Texto proporcionado
En cualquier caso, tras un lapso de diez años, la historia vuelve a
presentar a Inés en la clausura de San Damián, cuando asiste 
a Clara en su prolongada agonía.
 
    Según Mariano de Firenze, que escribe en el siglo XVI, 
la partida de Inés de Monticelli estuvo precisamente en relación 
con el empeoramiento de la enfermedad de la Santa: al tener noticia de ello, 
Inés se habría puesto de viaje apresuradamente con algunas de
las hermanas externas de Monticelli, destinadas a recoger y a conservar las
últimas palabras de la Madre de la Orden, para llevar su recuerdo a
la fundación florentina. Siguiendo la misma narración, Clara 
habría entregado a estas hermanas que acompañaban a Inés 
su velo; sería el que se conserva como reliquia en el monasterio de 
clarisas de Firenze- Castello.
 
    Cualquiera que sea la fecha en que haya de fijarse el regreso 
de Inés a San Damián, es indudable su presencia a la cabecera 
de Clara moribunda. Para Inés que, oprimida por el dolor, no halla 
manera de contener las lágrimas abundantes y amargas, y suplica a su
hermana que no se marche ni la abandone, Clara tiene palabras de ternura infinita,
que hacen florecer una esperanza maravillosa en el corazón de Inés:
«Hermana carísima, es del agrado de Dios que yo me vaya; mas
tú cesa de llorar, porque llegarás pronto ante  el Señor,
enseguida después de mí, y Él te concederá un
gran consuelo antes que me aparte de ti» (Leyenda 43).

Información extraída
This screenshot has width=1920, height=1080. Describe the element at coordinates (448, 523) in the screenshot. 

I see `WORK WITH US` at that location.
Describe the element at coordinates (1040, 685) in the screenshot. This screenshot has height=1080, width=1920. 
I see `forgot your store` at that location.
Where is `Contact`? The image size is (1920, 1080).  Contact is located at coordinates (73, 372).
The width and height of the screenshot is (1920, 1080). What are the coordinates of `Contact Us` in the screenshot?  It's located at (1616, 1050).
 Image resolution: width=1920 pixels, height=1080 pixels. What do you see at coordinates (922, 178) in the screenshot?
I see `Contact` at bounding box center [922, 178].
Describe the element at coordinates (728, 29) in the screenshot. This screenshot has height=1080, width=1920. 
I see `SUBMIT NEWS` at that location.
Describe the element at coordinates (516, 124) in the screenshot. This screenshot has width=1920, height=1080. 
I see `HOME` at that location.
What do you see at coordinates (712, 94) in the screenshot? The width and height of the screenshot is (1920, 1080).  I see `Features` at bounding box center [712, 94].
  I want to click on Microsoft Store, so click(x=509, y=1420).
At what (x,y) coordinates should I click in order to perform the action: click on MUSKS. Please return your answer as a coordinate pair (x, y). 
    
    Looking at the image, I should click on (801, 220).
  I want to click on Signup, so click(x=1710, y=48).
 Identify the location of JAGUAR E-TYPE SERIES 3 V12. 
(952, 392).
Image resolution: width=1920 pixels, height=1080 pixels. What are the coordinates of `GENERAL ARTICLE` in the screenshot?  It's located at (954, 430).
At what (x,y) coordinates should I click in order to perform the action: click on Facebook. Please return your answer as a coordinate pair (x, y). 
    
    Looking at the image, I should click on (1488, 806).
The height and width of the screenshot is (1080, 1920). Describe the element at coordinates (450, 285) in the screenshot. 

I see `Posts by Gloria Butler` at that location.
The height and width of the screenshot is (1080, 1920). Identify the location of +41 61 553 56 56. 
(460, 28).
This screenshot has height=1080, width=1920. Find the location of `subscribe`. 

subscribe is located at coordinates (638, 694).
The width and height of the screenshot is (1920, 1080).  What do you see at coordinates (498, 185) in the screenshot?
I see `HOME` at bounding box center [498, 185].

Preguntas para responder
A. Repite sin cambios el fragmento del texto sobre Inés y Clara que va de «En cualquier caso, tras» a «de Firenze- Castello.», ambos incluidos.
B. Responde estas preguntas sobre el texto de Inés y Clara:
(i) ¿En qué siglo escribe Mariano de Firenze?
(ii) ¿En qué monasterio se conservaría como reliquia el velo de Clara?
(iii) ¿Con qué palabras se dirige Clara a Inés al comienzo de la cita final?

Soluciones de ejercicios
A.
En cualquier caso, tras un lapso de diez años, la historia vuelve a
presentar a Inés en la clausura de San Damián, cuando asiste 
a Clara en su prolongada agonía.
 
    Según Mariano de Firenze, que escribe en el siglo XVI, 
la partida de Inés de Monticelli estuvo precisamente en relación 
con el empeoramiento de la enfermedad de la Santa: al tener noticia de ello, 
Inés se habría puesto de viaje apresuradamente con algunas de
las hermanas externas de Monticelli, destinadas a recoger y a conservar las
últimas palabras de la Madre de la Orden, para llevar su recuerdo a
la fundación florentina. Siguiendo la misma narración, Clara 
habría entregado a estas hermanas que acompañaban a Inés 
su velo; sería el que se conserva como reliquia en el monasterio de 
clarisas de Firenze- Castello.

B.
(i) En el siglo XVI.
(ii) En el monasterio de clarisas de Firenze-Castello.
(iii) «Hermana carísima».